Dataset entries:
★ ★ ★

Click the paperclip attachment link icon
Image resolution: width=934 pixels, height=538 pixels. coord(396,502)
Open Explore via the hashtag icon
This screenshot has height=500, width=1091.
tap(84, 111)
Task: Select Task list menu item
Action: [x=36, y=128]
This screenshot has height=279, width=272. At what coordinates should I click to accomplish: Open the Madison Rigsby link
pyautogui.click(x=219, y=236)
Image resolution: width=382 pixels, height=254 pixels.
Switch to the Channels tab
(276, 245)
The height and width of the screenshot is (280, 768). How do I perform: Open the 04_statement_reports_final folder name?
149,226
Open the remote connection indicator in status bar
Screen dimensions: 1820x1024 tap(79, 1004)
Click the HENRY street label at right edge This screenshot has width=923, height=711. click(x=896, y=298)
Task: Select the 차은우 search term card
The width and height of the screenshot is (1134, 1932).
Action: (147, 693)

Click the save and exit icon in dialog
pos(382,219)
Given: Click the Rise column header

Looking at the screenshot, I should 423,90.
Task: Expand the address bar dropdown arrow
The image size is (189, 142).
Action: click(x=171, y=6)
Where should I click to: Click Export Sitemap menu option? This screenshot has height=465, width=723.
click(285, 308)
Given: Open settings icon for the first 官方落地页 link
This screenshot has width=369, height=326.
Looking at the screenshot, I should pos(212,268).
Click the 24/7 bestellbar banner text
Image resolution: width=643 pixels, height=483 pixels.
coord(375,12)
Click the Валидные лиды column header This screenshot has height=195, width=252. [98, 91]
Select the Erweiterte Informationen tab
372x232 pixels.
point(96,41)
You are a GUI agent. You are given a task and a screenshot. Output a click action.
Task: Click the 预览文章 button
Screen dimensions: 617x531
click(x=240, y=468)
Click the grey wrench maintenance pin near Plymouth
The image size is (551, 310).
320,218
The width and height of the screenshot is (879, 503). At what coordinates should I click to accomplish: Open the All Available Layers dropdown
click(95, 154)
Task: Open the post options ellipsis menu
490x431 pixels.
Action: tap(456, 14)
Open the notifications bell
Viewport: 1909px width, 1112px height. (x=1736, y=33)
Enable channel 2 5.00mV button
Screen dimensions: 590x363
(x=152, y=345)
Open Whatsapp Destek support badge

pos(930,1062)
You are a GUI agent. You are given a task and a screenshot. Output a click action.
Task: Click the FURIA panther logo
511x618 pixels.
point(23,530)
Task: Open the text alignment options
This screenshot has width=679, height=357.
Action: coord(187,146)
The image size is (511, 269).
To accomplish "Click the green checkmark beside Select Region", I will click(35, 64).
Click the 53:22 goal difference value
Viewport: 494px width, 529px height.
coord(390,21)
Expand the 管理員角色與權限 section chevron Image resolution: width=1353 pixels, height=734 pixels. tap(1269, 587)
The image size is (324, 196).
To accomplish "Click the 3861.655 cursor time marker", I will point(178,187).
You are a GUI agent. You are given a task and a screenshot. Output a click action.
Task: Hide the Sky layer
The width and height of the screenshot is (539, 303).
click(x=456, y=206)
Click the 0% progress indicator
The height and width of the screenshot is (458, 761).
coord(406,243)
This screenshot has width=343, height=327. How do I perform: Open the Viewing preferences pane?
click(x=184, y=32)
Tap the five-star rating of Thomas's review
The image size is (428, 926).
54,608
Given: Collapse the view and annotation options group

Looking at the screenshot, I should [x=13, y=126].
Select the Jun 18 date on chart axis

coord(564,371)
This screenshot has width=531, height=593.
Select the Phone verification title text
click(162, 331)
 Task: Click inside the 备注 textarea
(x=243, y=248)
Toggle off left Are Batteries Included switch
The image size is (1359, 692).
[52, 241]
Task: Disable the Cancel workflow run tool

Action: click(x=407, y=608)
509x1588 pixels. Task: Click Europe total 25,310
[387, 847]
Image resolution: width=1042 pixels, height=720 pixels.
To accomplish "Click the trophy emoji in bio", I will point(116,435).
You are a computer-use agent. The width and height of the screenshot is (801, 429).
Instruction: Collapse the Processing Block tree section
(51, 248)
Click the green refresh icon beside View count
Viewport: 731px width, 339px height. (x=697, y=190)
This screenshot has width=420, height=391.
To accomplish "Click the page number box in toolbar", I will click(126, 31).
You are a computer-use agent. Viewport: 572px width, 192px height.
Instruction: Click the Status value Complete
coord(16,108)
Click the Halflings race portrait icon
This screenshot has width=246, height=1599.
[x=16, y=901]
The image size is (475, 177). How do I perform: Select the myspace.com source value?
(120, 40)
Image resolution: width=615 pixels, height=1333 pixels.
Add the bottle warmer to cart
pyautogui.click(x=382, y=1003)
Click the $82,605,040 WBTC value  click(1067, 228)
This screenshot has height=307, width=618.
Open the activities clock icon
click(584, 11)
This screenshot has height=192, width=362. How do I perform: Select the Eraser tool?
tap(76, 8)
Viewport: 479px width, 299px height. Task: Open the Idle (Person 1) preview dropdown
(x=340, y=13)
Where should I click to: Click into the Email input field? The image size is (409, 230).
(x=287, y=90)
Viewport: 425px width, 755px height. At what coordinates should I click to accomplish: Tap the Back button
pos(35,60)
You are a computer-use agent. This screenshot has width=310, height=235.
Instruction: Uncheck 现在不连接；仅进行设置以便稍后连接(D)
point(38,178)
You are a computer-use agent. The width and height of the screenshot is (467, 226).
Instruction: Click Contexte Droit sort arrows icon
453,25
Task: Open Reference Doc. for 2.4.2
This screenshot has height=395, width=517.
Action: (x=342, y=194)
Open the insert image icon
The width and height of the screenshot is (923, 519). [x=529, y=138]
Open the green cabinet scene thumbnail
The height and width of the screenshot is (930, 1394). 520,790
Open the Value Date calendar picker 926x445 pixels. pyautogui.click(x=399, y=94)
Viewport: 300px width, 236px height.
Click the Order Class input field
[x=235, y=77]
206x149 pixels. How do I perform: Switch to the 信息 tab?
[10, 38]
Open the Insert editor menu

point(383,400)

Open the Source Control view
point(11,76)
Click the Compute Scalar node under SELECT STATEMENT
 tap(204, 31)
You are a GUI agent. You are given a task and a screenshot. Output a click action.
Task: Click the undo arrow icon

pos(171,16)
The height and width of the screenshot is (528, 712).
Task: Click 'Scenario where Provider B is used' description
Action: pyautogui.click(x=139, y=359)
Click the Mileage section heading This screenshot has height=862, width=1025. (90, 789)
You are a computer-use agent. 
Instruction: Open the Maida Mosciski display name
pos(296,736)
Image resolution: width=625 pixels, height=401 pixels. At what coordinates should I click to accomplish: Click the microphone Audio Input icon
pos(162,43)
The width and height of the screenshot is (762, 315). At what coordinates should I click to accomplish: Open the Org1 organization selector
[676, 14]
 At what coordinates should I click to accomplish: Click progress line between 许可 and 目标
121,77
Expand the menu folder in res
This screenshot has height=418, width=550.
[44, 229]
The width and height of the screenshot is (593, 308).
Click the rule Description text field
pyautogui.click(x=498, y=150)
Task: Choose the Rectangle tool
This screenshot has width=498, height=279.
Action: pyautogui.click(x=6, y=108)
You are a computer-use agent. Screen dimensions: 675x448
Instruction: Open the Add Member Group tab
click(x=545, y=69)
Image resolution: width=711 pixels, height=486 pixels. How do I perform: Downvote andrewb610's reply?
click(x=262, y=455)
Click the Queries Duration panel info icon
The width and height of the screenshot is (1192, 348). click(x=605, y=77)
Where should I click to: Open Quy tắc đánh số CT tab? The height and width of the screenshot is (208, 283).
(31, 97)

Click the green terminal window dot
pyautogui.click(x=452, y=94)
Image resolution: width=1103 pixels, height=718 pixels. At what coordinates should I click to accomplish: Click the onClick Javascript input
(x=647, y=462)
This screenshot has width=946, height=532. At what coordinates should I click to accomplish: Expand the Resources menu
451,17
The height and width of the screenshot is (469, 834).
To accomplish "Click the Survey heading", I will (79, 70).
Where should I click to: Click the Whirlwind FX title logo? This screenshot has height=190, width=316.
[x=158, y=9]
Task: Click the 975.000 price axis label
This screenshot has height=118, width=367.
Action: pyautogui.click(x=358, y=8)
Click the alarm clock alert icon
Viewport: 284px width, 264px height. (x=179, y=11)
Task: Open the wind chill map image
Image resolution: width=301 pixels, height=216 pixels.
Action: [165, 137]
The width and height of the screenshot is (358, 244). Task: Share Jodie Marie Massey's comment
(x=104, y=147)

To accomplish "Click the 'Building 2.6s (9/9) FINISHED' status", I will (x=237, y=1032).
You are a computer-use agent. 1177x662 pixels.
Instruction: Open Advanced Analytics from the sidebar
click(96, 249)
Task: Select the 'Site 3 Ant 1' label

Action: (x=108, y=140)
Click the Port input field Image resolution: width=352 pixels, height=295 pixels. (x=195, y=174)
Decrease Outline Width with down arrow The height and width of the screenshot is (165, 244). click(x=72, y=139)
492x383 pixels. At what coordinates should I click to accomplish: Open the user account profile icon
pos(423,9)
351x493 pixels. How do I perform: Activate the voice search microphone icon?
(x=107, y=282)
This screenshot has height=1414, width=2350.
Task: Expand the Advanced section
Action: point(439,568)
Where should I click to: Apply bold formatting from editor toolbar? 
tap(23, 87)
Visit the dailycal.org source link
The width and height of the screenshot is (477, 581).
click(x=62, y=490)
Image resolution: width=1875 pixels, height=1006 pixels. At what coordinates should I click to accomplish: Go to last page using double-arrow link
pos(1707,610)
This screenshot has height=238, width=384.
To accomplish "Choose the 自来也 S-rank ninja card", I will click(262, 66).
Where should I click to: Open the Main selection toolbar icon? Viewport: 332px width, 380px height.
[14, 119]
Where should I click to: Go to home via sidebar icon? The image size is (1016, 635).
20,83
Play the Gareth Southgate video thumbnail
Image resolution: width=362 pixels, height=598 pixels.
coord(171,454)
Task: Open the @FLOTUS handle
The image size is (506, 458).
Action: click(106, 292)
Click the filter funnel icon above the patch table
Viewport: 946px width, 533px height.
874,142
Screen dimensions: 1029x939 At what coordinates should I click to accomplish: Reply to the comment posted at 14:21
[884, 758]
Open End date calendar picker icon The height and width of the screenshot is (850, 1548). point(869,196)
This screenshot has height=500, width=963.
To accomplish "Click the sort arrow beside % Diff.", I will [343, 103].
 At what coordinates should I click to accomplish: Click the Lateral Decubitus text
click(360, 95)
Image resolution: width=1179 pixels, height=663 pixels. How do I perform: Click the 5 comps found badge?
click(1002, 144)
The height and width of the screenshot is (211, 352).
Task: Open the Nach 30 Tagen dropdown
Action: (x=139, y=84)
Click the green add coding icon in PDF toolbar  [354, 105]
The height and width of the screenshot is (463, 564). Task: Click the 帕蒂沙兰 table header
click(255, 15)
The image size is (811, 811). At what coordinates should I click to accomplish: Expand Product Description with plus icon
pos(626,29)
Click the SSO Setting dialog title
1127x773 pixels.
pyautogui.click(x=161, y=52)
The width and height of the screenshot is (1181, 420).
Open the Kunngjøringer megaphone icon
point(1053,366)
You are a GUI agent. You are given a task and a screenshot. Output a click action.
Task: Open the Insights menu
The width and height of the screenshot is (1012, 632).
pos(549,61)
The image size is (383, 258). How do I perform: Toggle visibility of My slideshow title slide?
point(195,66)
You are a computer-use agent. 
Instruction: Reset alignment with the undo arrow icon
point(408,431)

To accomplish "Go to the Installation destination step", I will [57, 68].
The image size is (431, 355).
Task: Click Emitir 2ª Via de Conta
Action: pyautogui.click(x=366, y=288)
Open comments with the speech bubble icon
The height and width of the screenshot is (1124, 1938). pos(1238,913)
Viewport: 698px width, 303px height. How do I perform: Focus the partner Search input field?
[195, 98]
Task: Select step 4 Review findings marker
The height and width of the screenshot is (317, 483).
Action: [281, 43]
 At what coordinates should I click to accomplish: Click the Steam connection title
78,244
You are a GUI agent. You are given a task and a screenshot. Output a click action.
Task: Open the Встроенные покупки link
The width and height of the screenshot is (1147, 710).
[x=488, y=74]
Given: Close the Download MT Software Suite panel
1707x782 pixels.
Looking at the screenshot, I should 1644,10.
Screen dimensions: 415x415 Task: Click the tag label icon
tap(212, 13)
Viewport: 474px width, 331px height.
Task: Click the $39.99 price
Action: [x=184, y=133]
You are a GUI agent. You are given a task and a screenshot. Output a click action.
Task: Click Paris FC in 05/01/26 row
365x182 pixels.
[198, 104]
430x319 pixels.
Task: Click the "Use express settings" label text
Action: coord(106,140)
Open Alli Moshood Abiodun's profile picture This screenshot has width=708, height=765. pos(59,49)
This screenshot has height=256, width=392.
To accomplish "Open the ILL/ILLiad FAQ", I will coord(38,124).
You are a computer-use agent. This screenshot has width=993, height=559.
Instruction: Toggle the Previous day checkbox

★ ★ ★

Aim of the exercise:
Give the data between the lines holding "Click the green terminal window dot" and "(x=647, y=462)", inclusive, as a two-column CSV with the columns task and value. Write one row per request, with its text and its answer each in a single quoted field and line breaks turned into spaces.

Answer to this problem:
task,value
"Click the green terminal window dot","pyautogui.click(x=452, y=94)"
"Image resolution: width=1103 pixels, height=718 pixels. At what coordinates should I click to accomplish: Click the onClick Javascript input","(x=647, y=462)"